#### Quoted passage:
Remember when Jared Polis and Joe Biden promised to protect and reduce our health care costs?

Both are bragging that mission was accomplished, and yet our drug prices have not been reduced, insurance costs keep rising, and now this:

Humana to withdraw from the employer health insurance market in Colorado

And this:

Colorado insurance rates will be more expensive than Polis administration promised

Humana has about 183,000 members in Colorado, and will cease coverage in June of 2024.

A spokesman for Gov. Polis told Colorado Politics that Humana’s departure is no big deal because it didn’t affect a lot of people, and claims the company is leaving because they can’t compete with other providers.

“Humana simply was not able to compete in Colorado’s highly competitive market,” the spokesman said. “We have a competitive health insurance market, this company has a small market share and we will monitor this development as saving people money on and expanding access to health care is a top priority for the governor.”

As for Polis’s top priority of saving people money, that campaign talking point was blown to smithereens just hours after the news of Humana’s departure.

#### Exercise goal:
In the post on Colorado health insurance costs, why does Gov. Polis's spokesman treat Humana's departure as no big deal? Answer in one to three sentences.

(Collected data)
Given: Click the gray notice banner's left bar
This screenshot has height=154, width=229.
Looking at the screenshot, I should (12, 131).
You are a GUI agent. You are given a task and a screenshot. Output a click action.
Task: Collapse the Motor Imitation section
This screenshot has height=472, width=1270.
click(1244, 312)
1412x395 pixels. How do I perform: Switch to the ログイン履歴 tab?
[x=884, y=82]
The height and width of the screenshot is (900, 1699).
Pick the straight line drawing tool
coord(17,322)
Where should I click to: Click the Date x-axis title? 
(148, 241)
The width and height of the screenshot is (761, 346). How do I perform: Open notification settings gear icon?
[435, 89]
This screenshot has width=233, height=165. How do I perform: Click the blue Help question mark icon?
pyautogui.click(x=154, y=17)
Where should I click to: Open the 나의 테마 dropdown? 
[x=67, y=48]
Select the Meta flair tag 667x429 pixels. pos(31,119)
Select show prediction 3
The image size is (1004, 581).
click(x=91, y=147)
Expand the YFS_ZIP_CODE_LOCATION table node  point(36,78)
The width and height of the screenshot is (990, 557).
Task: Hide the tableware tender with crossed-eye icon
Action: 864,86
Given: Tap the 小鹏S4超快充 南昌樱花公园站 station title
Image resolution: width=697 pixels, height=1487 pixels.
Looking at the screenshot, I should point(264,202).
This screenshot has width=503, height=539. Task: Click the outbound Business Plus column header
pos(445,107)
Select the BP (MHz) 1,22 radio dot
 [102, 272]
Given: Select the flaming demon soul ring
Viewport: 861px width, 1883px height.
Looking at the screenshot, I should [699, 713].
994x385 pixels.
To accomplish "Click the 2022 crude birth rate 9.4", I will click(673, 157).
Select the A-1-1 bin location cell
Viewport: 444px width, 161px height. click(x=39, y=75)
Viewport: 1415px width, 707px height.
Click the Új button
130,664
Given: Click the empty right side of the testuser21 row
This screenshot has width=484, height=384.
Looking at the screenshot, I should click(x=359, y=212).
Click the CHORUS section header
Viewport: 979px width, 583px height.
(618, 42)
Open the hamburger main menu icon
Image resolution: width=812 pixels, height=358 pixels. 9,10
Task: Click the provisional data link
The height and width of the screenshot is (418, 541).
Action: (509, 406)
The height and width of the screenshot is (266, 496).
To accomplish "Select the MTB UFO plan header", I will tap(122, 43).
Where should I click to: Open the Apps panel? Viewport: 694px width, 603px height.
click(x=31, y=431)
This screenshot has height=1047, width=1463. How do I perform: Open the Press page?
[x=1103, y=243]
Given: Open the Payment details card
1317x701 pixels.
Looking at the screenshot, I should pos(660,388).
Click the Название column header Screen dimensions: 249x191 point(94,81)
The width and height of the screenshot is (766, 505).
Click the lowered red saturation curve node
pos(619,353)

#### Answer space:
The spokesman says Humana's departure is no big deal because it didn't affect a lot of people. He describes Humana as a company with a small market share that could not compete in Colorado's highly competitive market.